Como las exequias de la víctima, de 76 años, se llevaron a cabo en Santa Marta, autoridades de salud del departamento abrieron una indagación por el caso, y según Blu Radio lo que buscan es establecer si se incumplieron los protocolos para el manejo de pacientes sospechosos o con COVID-19 confirmado.

Al respecto, el secretario de salud del distrito, Humberto Mendoza, dijo en la emisora que la entidad “está haciendo la verificación en la clínica, la oficina de salud pública y en los permisos sanitarios que debió cumplir la funeraria para adelantar esos traslados”.

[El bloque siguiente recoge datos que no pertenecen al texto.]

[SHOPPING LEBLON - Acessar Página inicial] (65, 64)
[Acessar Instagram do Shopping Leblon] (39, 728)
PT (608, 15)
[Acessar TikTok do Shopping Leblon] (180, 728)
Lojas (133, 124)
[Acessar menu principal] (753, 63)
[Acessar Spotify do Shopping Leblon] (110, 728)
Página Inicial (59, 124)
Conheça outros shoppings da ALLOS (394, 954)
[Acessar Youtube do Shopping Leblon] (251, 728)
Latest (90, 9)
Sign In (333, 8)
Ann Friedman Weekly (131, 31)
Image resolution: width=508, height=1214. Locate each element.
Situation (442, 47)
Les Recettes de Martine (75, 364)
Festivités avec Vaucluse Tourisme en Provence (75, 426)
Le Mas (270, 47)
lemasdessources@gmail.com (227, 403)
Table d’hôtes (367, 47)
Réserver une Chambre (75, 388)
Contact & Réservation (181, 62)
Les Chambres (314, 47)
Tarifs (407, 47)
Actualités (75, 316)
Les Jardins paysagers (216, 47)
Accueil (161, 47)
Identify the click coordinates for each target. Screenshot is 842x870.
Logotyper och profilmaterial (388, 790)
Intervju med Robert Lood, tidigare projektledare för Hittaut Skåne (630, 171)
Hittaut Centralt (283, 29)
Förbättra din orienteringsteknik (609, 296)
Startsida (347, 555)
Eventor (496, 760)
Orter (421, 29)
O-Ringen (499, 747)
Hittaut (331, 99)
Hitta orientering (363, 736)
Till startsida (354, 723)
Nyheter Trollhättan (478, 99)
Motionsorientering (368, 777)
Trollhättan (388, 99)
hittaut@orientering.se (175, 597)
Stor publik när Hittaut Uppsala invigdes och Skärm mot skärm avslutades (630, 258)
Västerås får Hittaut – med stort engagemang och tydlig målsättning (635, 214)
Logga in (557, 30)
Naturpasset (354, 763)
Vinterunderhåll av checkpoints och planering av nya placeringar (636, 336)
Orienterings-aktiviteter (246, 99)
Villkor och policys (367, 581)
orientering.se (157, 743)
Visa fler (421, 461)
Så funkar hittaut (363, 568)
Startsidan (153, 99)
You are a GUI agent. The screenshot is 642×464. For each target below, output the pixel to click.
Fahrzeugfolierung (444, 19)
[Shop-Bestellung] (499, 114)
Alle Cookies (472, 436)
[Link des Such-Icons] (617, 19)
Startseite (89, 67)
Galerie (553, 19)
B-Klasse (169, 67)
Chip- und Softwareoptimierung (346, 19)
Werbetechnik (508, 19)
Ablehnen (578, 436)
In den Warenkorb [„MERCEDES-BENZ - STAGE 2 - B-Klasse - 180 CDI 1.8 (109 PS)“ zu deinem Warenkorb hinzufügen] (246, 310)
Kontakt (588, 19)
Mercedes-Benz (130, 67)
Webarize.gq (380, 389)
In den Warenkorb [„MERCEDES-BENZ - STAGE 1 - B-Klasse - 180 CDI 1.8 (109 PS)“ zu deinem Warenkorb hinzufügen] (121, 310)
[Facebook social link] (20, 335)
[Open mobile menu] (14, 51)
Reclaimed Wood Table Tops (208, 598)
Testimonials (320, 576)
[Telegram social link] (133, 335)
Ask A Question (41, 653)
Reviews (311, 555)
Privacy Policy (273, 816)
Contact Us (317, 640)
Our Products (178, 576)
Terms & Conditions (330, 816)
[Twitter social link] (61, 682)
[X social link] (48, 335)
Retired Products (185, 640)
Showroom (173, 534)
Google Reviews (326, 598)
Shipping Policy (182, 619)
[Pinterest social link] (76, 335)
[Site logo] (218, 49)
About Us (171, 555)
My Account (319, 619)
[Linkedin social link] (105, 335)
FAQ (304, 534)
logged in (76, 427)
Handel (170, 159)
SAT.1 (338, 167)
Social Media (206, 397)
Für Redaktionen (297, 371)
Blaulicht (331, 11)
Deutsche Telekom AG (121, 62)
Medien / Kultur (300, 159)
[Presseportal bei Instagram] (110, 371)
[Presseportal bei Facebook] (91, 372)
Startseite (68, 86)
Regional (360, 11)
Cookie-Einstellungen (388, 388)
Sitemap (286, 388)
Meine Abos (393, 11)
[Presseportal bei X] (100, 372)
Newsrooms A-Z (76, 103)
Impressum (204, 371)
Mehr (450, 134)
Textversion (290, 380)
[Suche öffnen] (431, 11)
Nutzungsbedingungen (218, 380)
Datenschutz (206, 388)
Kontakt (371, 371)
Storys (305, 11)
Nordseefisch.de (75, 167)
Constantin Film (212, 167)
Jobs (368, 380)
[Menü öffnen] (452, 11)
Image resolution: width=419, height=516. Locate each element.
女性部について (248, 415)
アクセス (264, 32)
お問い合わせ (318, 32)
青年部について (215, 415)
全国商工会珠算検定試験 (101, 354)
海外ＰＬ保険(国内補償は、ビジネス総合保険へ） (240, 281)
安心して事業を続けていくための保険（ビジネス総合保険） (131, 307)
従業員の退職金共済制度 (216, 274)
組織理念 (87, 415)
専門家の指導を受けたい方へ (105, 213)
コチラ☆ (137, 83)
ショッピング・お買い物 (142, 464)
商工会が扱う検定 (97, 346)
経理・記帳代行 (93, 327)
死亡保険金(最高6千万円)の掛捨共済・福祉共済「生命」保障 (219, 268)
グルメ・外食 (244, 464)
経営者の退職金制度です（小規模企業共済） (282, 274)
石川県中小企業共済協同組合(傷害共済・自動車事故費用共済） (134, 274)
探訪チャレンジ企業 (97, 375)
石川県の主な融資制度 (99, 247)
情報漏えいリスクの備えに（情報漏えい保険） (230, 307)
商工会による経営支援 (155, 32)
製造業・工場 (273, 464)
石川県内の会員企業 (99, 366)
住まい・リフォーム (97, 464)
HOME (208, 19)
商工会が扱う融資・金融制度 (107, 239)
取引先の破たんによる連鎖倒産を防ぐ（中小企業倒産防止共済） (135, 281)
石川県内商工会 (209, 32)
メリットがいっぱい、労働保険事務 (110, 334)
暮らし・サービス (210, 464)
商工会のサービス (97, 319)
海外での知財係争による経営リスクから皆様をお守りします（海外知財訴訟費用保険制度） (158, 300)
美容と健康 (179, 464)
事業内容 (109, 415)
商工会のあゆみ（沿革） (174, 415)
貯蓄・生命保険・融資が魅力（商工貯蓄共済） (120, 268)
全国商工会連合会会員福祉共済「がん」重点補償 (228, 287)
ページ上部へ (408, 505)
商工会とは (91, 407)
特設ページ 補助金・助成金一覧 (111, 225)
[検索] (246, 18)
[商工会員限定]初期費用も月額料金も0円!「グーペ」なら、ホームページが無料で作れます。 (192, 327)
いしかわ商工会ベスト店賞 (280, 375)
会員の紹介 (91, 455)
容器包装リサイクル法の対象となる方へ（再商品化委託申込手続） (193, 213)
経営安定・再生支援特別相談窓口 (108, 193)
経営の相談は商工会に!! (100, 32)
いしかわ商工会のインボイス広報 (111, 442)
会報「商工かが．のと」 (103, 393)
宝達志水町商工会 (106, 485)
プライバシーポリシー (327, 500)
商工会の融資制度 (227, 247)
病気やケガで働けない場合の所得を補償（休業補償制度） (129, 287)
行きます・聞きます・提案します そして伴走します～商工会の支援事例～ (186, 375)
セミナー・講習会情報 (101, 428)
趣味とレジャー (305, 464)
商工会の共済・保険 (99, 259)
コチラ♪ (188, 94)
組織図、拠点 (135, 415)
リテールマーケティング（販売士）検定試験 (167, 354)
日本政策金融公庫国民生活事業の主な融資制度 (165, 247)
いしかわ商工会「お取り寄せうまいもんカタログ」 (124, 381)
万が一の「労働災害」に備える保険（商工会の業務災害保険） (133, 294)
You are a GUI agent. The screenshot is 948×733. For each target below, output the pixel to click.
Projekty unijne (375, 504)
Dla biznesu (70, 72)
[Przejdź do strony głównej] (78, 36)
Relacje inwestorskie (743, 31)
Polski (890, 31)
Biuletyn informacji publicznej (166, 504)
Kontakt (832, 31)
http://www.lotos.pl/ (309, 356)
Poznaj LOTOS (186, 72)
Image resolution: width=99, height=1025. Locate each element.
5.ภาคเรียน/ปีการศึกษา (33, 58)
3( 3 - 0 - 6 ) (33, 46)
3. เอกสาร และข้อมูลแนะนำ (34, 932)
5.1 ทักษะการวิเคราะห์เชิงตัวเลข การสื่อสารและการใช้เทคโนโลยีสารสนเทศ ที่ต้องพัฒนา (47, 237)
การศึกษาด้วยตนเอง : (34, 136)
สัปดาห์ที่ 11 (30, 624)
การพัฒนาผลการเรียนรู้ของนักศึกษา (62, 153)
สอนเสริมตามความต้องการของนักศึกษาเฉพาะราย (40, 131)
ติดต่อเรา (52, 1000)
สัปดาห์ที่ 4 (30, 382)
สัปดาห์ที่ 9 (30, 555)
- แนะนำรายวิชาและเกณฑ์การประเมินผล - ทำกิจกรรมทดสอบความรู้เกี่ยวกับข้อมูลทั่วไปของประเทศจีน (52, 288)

Esto, según el funcionario, porque “no están autorizados los traslados cuando el paciente tiene sospecha o confirmación de COVID-19”.

A esta queja se sumó el secretario de salud del Magdalena, Jorge Bernal, que en diálogo con El Tiempo fue más allá y exigió un pronunciamiento de la clínica involucrada para aclarar cuál fue el procedimiento.

“Queremos una explicación de la Organización Clínica General del Norte del por qué omitió todos los protocolos que se exigen cuando un paciente muere probablemente por COVID-19. Por tratarse de competencia del Atlántico, hemos solicitado a las autoridades locales que actúen frente a este procedimiento incorrecto”, afirmó el funcionario.

Los dos medios coinciden en que las autoridades le están haciendo un cerco epidemiológico al virus, que ya le practicaron la prueba de COVID-19 a la esposa del fallecido y que están buscando a las cerca de 100 personas que tuvieron contacto en el sepelio. Fue por eso que se ordenaron pruebas masivas en el corregimiento de Tucurinca.

En cuanto al procedimiento de la clínica, el alcalde de la población, Efraín Ortega, había dicho en Blu que ese centro médico no debió entregar el cuerpo a sus familiares “si ya se le estaban haciendo las pruebas del COVID-19 […] debió permanecer con el cadáver como lo establece el protocolo”.